Es mi jefe, y también el de Javier. Y lo que te dice es cierto: le salvó la
vida.
Entonces
la mujer se ruboriza y agacha la cabeza.
-Perdone
usted… pero es que… con esas pintas… Además, al escucharle preguntar por mi
hija me ha dado un repelús.
-Se
la llevaron los de asuntos sociales. Una zorra hija de puta empeñada en que no
la cuidábamos como es debido. Y todo porque se me pasó matricularla en el cole
–añade Javier, enfurruñado-. Si es muy pequeña, coño.
Adivino
que hay algo más de lo que dice Javier, pero no necesito indagar más en ese
asunto. He encontrado lo que buscaba.
-Ya
veo. Está bien, escuchadme. Como ya sabéis, me encuentro en un aprieto.

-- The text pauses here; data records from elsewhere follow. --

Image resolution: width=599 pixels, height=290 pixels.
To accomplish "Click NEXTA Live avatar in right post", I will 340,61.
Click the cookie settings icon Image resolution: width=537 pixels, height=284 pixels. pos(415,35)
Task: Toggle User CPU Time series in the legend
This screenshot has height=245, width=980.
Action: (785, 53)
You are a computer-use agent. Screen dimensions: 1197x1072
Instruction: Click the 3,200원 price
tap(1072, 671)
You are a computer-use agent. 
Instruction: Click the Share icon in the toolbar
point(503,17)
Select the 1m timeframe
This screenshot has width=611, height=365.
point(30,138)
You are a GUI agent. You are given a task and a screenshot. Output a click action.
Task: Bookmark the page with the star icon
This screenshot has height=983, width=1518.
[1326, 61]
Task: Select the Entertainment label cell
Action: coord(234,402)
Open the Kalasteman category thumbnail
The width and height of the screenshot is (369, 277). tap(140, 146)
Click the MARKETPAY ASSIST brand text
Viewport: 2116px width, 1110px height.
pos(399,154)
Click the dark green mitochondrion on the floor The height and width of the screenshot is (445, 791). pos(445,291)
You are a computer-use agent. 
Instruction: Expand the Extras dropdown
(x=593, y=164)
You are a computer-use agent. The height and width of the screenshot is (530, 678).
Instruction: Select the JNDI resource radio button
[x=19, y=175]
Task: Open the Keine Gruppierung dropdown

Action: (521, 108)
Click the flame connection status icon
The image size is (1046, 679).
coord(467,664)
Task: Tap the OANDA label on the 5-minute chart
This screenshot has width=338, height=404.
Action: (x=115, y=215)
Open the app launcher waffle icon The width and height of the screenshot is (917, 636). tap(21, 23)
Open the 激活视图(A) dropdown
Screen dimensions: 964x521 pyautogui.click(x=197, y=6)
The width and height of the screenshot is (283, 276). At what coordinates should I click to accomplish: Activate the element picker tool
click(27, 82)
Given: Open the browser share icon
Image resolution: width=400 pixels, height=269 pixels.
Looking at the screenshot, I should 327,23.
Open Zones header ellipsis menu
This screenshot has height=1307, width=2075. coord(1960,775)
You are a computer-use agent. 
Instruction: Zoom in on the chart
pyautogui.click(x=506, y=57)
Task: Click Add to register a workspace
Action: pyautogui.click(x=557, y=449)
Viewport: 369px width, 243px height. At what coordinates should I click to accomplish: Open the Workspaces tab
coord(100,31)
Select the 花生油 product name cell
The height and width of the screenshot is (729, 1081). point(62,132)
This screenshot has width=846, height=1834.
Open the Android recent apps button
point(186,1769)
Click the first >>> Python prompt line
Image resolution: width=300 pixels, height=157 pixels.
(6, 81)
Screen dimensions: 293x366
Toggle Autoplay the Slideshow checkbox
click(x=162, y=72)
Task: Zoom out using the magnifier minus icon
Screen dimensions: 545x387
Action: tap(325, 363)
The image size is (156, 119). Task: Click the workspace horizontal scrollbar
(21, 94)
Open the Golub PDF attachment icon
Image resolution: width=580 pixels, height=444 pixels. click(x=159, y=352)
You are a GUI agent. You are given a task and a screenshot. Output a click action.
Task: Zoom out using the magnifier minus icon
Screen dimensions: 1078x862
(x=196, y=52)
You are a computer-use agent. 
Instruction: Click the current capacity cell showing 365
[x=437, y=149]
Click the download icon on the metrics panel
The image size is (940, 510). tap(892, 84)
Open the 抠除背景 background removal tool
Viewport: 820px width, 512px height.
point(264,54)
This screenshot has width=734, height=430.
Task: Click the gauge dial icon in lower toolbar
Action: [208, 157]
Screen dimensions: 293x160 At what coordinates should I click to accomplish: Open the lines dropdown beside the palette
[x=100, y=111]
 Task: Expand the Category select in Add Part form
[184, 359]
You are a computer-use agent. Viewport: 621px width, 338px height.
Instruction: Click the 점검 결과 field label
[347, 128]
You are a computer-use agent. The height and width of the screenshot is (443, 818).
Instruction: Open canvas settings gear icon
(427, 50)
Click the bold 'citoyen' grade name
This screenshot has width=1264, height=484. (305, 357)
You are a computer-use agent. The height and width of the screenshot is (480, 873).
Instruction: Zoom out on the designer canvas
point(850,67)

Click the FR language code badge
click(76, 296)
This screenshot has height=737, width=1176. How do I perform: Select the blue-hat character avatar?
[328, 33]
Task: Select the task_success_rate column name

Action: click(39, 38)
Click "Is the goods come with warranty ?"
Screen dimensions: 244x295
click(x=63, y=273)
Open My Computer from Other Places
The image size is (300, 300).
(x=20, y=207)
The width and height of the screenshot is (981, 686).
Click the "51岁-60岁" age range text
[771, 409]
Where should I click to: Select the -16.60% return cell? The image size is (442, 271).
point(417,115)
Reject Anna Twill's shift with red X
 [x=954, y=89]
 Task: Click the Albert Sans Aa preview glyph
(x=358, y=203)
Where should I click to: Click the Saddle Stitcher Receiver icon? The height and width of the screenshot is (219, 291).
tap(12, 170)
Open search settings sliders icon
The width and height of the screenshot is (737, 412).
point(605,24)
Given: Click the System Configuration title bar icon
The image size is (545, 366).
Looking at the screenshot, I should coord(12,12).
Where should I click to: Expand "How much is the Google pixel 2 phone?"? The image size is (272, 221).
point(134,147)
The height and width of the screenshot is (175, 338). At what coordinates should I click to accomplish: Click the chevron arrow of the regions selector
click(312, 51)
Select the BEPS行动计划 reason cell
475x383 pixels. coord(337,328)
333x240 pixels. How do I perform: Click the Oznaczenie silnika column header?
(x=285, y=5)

Necesito recuperar lo que me pertenece, pero no puedo presentarme sin más.
Sospecho que no duraría mucho si el ruso descubriese que sigo vivo. Así que
vais a ayudarme. No será mucho lo que precise de vosotros, solo un par de
cosas, incluido el alojamiento. Quizá os cause algunas molestias durante unos
días, y hasta es posible que llegue a ser peligroso, si llegase a saberse que
estoy aquí antes de recuperar mi estatus. Pero os prometo una cosa: en cuanto
vuelva a ocupar La Torre, me aseguraré de que os devuelvan a vuestra hija. Y jamás
volverá a faltaros de nada.
Pasan
varios segundos antes de que nadie abra la boca. Finalmente es el chico quien
reacciona a mi petición:
-Por
mi parte puede quedarse con nosotros el tiempo que necesite. Nunca olvidaré que
sigo vivo gracias a usted. –Vuelve la cabeza hacia su mujer-. Solo tiene que
decirnos lo que hay que hacer.
Roberto
observa la escena, complacido. Estefanía, por su parte, parece resignada,
aunque no me fío de ella.
Pero
¿qué puedo hacer? Es lo que tengo. Es lo que hay. Y no puedo negar que es mucho
más de lo que esperaba encontrar. Así que solo toca pensar en mañana, y en el
trabajo que queda por hacer.
Escucha,
abogado. Escucha bien cómo redoblan las campanas, hijo de puta.